Нет, он ещё слишком маленький, чтобы толкаться, хоть я чувствую каждый день как он растёт. Особенно когда Гошкина рука ложится на мой живот, и он почти стонет, наслаждаясь этим чувством отцовства, этим чудом, что умеет создавать только мудрая природа, а не магия, и не боги, какими бы они ни были.
— Что-то я давно не слышала ничего от Катьки про Дамиана, — наклоняет мою голову вниз за подбородок Ленка. — Давай, тушью сама, — вручает мне тюбик.
— Не думаю, что ей приятно про него говорить, — открываю я рот, пока орудую кисточкой. Знаю, дурацкая привычка, но иначе красить ресницы не могу.
— Да брось, Даш! — садится Ленка отхлебнуть коктельчик «а-ля Маргарита», который она себе навела да так занялась мной и забыла. — Ей про твоего Гошку говорить сложнее, чем про Дамиана. А что там у них, кстати, произошло?
— Если бы я знала, — хмыкаю я. — Вернее, не так: думаешь, я хочу это знать?
— Думаешь у них что-то было? — округляет она глаза.

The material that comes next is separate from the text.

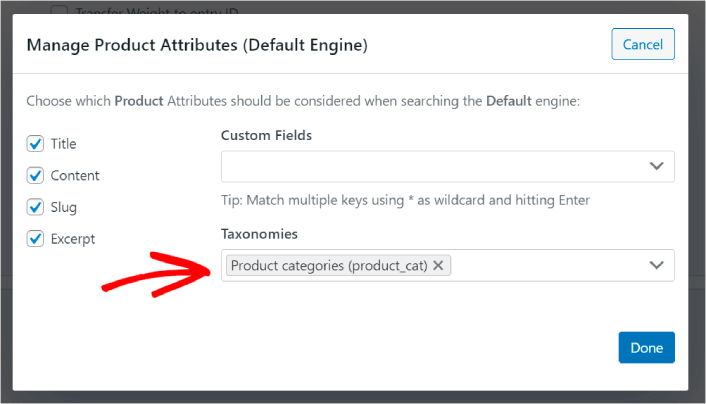The width and height of the screenshot is (706, 404).
Task: Toggle the Transfer Weight checkbox behind the dialog
Action: tap(58, 10)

— Думаю, это должно бы остаться между ними. И Гошка тот ещё кремень, знаю, не скажет. А вот Катька не сможет. Она уже попросила меня уделить ей сегодня время, перед свадьбой.
— Да ладно! — засунув в рот коктейльную трубочку, округляет глаза Ленка. — Надеюсь свадьбу она вашу не расстроит?
— Посмотри на меня, — закрыв тушь, встаю я. — Неужели ты думаешь что-то может встать между нами?
— Судя по твоему животу — вряд ли, — булькает у Ленки в стакане, намекая на то, что не только мой макияж, но и её коктейль закончен.